Here are some of the challenging areas you can expect to work as part of the SRE team :

  1. Work with one of the largest Elasticsearch cluster deployment
  2. Work on a large scale MongoDB installation
  3. Work on a large scale Kafka cluster
  4. Maintain services once they are live by measuring and monitoring availability, latency and overall system reliability.
  5. Work closely with team members to ensure best practices and strategic goals are incorporated into development work.
  6. Collaborate with other engineering teams to identify and anticipate changing requirements and opportunities to improve the development environment.Define and iterate team process, collaboration, and focuses on overall team velocity with different stakeholders, including product, design, etc.
  7. Monitoring at scale with Prometheus and the likes
  8. Dockerizing and orchestrating with K8S and the likes
  9. Implementing best practices, challenging status quo, tab on industry and technical trends, changes and developments to ensure team is always striving for best in class work.
  10. Manage capacity, build security into every layer and reduce cost
  11. Implement secure networking, key management, user management, access management, process management, image management.
  12. Effectively lead and manage team deliverable (short/long term) project planning and coaching, quarterly reviews, participation in the selection process for new hires, technical and non-technical guidance to the team.

Skill Requirements:

  • Proven experience in handling large infrastructure and distributed systems like Kafka, Yarn, Elastic Search etc..
  • Tech Stack - Python, Falcon, Elastic Search, MongoDB, AWS (SQS S3), Linux, Map Reduce.
  • Familiarity with Python related technologies and frameworks like Django or Pyramid.
  • Experience with Unix/Linux operating systems internals and administration (e.g. filesystems, inodes, system calls, etc) or networking (e.g.

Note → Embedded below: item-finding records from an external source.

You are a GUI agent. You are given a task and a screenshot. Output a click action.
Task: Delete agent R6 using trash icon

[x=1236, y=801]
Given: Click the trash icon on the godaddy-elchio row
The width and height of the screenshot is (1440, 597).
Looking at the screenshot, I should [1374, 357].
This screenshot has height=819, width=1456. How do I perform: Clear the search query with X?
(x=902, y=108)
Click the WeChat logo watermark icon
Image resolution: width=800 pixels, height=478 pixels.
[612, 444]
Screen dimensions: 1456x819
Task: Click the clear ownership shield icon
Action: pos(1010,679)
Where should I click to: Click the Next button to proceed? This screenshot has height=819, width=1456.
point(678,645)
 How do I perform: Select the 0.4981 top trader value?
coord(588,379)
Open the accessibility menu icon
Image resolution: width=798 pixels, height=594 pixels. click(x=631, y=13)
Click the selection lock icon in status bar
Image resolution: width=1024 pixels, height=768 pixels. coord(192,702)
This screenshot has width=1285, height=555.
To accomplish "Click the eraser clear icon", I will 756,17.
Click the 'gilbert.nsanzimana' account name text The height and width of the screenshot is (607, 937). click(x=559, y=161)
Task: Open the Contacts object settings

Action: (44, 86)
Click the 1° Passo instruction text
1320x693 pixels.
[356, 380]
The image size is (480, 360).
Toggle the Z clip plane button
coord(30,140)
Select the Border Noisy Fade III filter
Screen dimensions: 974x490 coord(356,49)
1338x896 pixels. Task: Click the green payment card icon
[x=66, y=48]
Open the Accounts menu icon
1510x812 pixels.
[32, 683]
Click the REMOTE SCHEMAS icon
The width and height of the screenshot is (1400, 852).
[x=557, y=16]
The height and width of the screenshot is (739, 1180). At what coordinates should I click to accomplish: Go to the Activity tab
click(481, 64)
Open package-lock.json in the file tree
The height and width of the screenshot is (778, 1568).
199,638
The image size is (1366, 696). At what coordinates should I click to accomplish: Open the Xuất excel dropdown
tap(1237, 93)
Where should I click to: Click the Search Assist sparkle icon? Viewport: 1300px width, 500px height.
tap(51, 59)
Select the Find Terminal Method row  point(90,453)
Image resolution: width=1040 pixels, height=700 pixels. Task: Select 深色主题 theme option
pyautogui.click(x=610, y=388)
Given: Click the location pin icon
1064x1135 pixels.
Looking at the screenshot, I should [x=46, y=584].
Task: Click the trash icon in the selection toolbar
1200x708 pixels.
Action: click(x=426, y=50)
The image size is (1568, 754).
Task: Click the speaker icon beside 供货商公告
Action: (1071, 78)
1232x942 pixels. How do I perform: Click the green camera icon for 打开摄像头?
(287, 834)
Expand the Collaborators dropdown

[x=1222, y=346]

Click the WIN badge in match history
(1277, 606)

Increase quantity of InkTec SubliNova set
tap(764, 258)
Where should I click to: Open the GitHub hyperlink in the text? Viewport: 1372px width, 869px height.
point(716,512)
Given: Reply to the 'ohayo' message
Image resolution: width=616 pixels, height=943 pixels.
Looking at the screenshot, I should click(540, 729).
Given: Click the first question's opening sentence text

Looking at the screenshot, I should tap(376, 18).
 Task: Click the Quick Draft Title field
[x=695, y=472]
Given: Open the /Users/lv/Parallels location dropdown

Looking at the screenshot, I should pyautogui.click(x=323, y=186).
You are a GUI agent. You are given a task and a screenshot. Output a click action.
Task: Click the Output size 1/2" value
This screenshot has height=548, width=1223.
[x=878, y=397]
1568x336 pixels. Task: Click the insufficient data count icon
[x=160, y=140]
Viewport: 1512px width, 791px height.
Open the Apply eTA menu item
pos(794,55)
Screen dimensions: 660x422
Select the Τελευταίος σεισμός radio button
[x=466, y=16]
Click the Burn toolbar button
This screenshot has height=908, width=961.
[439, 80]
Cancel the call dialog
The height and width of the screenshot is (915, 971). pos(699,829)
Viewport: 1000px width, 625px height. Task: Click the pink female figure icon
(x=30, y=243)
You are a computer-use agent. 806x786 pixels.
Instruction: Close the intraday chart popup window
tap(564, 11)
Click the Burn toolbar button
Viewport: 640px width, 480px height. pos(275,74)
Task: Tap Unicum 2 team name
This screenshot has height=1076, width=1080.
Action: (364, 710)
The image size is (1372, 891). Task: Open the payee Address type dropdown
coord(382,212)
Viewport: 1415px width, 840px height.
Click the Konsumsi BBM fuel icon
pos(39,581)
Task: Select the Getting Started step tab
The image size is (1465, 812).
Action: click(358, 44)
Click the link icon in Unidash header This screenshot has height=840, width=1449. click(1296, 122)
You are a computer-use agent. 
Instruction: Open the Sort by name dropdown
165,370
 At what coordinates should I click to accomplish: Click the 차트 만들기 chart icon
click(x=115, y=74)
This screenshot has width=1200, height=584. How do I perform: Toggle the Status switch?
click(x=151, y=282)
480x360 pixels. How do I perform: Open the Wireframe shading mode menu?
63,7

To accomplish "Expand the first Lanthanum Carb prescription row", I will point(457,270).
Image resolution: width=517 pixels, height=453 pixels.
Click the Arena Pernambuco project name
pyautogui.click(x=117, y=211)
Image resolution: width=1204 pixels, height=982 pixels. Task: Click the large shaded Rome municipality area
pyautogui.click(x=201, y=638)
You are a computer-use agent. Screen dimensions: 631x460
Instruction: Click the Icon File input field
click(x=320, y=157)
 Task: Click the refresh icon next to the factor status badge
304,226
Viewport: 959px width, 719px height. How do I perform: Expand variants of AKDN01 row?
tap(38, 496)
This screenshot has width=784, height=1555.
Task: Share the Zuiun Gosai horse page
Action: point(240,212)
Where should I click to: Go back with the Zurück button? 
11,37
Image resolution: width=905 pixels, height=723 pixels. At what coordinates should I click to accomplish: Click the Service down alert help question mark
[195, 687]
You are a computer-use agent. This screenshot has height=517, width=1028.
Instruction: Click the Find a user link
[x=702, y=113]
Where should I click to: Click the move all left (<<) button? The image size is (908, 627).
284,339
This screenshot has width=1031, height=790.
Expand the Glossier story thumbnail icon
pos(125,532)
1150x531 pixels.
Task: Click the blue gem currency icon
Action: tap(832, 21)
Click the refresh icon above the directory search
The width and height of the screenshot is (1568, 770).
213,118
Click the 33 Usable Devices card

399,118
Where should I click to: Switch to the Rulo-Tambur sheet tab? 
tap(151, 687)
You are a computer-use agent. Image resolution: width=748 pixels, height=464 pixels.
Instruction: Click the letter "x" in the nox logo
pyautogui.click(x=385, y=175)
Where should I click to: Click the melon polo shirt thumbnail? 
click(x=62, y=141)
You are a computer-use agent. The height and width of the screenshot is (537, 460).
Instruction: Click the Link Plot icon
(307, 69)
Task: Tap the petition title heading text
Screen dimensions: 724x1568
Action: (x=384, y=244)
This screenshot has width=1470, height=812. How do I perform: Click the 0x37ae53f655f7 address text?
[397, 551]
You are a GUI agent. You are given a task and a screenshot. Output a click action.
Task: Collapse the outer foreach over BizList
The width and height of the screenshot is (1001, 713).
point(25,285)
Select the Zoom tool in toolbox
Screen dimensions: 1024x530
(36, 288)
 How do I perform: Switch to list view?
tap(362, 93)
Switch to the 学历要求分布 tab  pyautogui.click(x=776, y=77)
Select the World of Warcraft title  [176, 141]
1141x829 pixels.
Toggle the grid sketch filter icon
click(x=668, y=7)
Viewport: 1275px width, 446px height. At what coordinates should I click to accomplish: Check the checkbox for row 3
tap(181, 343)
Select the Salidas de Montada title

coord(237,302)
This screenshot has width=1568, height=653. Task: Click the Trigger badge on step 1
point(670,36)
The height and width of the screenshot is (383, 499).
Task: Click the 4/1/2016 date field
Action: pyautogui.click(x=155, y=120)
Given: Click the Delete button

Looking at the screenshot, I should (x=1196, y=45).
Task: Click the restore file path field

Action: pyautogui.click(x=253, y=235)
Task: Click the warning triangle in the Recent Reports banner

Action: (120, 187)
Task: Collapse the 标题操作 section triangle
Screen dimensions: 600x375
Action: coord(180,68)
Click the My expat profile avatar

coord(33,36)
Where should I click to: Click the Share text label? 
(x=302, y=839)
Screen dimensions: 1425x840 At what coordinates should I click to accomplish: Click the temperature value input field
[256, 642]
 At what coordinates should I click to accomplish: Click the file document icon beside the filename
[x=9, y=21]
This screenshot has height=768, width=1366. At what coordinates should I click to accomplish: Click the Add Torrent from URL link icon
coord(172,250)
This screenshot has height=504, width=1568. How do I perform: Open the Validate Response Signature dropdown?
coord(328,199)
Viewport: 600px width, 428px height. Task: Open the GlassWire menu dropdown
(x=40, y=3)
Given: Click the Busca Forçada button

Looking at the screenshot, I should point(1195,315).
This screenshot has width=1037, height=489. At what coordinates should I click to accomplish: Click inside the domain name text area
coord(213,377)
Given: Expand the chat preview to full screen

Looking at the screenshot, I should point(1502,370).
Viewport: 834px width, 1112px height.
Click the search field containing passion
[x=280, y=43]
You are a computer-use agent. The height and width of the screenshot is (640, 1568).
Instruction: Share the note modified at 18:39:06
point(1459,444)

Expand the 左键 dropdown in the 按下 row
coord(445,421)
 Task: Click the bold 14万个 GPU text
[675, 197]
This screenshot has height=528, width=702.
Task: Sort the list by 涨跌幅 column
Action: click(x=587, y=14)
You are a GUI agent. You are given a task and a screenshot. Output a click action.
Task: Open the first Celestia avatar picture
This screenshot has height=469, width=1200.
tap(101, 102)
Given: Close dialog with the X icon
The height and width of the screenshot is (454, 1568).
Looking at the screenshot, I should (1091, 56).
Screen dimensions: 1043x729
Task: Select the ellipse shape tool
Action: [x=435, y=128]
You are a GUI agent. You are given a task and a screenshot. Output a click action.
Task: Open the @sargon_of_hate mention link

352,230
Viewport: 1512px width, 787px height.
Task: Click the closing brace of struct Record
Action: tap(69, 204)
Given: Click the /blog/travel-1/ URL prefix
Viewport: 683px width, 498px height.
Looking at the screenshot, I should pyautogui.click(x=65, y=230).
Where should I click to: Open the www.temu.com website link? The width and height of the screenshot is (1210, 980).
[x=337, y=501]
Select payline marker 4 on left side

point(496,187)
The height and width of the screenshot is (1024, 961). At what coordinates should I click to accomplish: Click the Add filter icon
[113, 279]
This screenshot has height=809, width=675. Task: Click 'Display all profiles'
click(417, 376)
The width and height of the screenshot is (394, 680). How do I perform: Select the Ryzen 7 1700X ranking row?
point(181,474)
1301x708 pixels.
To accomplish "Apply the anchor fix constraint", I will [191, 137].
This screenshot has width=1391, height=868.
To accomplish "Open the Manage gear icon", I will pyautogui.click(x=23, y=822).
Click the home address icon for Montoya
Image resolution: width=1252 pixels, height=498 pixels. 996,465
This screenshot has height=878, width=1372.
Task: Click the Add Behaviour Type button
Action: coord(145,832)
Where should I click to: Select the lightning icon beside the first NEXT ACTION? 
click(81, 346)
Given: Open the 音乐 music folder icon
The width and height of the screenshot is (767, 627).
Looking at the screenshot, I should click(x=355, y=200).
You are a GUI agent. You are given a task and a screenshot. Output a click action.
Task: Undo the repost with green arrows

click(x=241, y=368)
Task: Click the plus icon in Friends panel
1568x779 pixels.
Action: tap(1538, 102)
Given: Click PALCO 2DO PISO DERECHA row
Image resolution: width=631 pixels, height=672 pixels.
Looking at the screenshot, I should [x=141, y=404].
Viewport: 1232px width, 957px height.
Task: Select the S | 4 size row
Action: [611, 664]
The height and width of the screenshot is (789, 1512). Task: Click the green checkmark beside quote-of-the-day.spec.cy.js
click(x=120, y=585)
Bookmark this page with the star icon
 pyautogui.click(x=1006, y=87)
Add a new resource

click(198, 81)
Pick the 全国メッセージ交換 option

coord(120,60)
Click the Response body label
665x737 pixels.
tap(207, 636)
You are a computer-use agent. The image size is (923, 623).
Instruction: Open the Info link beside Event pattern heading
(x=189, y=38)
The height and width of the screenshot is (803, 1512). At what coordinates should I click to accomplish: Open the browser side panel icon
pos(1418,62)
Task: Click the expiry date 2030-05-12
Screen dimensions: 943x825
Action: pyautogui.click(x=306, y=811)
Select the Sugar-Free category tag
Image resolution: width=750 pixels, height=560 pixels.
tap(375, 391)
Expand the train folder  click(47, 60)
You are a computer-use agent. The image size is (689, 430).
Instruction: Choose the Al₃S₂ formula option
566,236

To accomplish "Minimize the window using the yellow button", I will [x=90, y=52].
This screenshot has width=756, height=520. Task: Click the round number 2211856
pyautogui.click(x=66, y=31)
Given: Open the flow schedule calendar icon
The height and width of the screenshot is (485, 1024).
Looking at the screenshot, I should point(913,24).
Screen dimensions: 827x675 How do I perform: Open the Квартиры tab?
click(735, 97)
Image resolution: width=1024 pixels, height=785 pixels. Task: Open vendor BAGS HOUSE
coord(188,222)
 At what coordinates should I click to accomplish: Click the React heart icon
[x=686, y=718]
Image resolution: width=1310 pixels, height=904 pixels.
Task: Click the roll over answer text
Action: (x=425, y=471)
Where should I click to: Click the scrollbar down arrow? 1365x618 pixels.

TCP/IP, routing, network topologies, and hardware, SDN, etc)
  • Familiarity with at least one of the cloud computing infrastructure - GCP / Azure / AWS
  • Familiarity with task queue frameworks like Celery or Pika is a plus.
  • Source code management and Implementation of security best practices.
  • Familiarity with any one container orchestration tools (K8's, ECS, swarm) build, artefact, packaging, service discovery management tools.
  • Know-how of gathering metrics across distributed system (instances/container) & generating automated notification, reports.
  • Prowess in analysing App bottlenecks, performance degradation and implementing automated process/tools to detect such anomalies.
  • Good understanding & implementation experience using 12-factor App principles.

Mandatory Skills:

  • 3+yrs Experience on AWS platform.

  • Proficiency in python or shell scripting languages.

  • Having mindset as Automate anything.

  • Experience with AWS cost explorer, billing analysis and various cost optimization techniques.

Good to have:

  • AWS Certified Solutions Architect certification preferred

  • Certification in Kubernetes Administrator (CKA).

  • Certification in Kubernetes Application Developer (CKAD)

  • Experience with configuration management tools & Strong code analysis skills in Python

At MoEngage, we are passionate about our team and technology - see below to know more about us and technology.

Tech @MoEngage | Scale @MoEngage | Life @MoEngage

We handle more than a billion messages every day. Rest assured, you will be surrounded by really smart and passionate people as we scale much more to build a world-class technology team.